Selon la même source, ce résultat reflète, notamment, la hausse de la valeur des importations de produits alimentaires (+23,3 milliards) et de « machines, appareils et moteurs » (+3,1 milliards). Et Pour ce qui est des produits alimentaires, la progression de la valeur des achats à étranger est principalement imputable au riz (+22,2 milliards), au « froment et méteil » (+5,5 milliards) et aux fruits et légumes comestibles (+1,0 milliard).
Toutefois, la DPEE note que les importations de produits pétroliers ont, également, affiché une légère progression de 0,2 milliard sur la période, en liaison avec les produits pétroliers raffinés (+5,0 milliards) ; les achats à l’étranger des huiles brutes de pétrole ayant diminué (-4,8 milliards).
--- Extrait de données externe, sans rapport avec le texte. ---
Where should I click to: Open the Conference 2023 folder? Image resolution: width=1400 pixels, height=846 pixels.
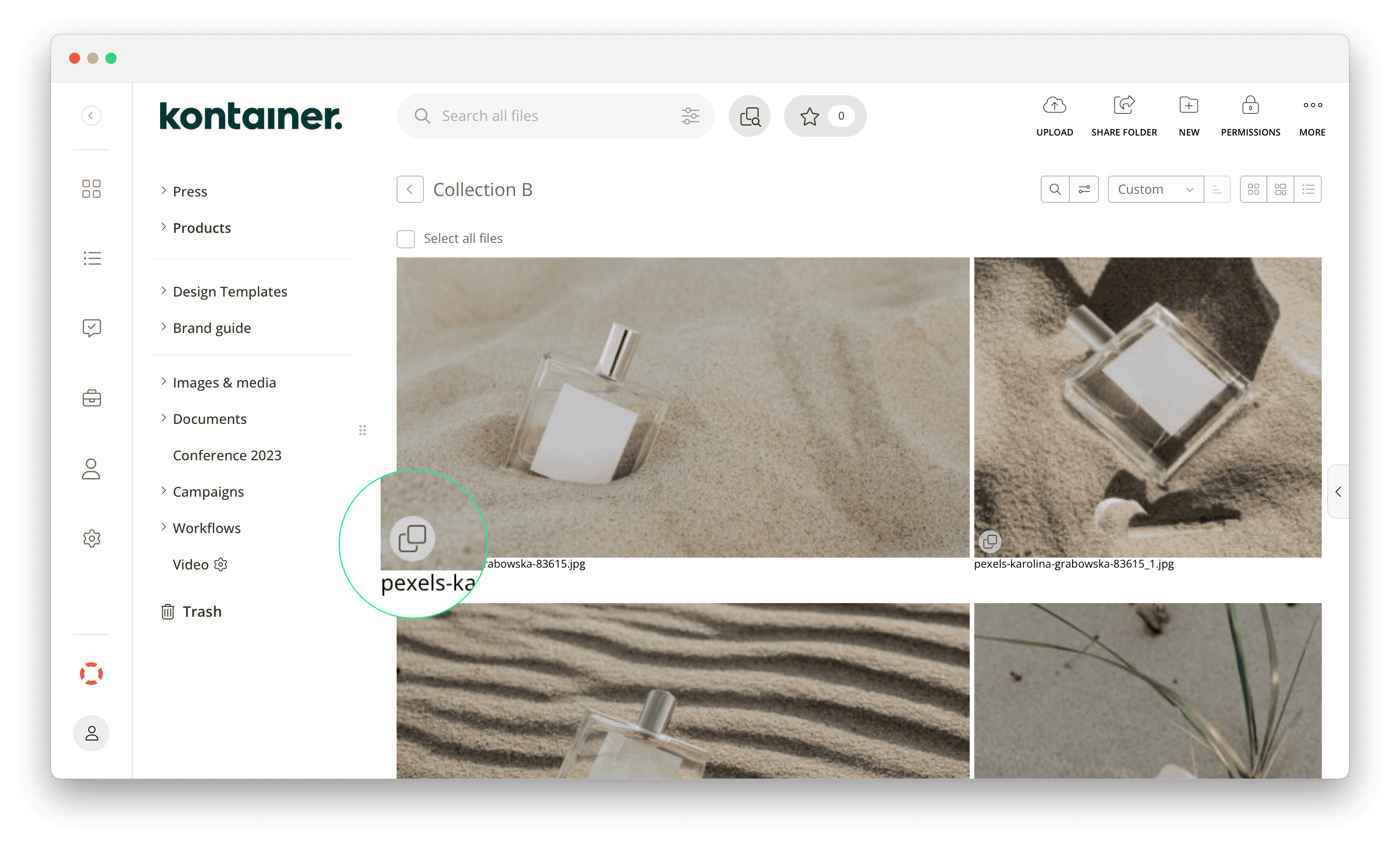click(227, 455)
Ainsi, en glissement annuel, les importations de biens ont augmenté de 6,7% (+18,6 milliards) au mois de novembre 2016, principalement tirées par les « machines, appareils et moteurs » (+12,7 milliards) et les produits alimentaires (+17,5 milliards). Cette orientation a été, toutefois, modérée par le recul des importations de produits pétroliers (-11,1 milliards) et de produits pharmaceutiques (-3,7 milliards).
Sur les onze premiers mois de 2016, les importations de biens sont évaluées à 2803,3 milliards contre 2802,9 milliards un an auparavant, soit une légère hausse de 0,4 milliard, imputable aux produits alimentaires (+62,6 milliards), aux « véhicules, matériels de transport et pièces détachées automobiles » (+40,6 milliards) et aux produits pharmaceutiques (+4,6 milliards). A l’inverse, les importations de produits pétroliers et de « machines, appareils et moteurs » se sont respectivement contractées de 135,7 milliards et 6,7 milliards, ajoute la Direction de la prévision et des études économiques(DPEE).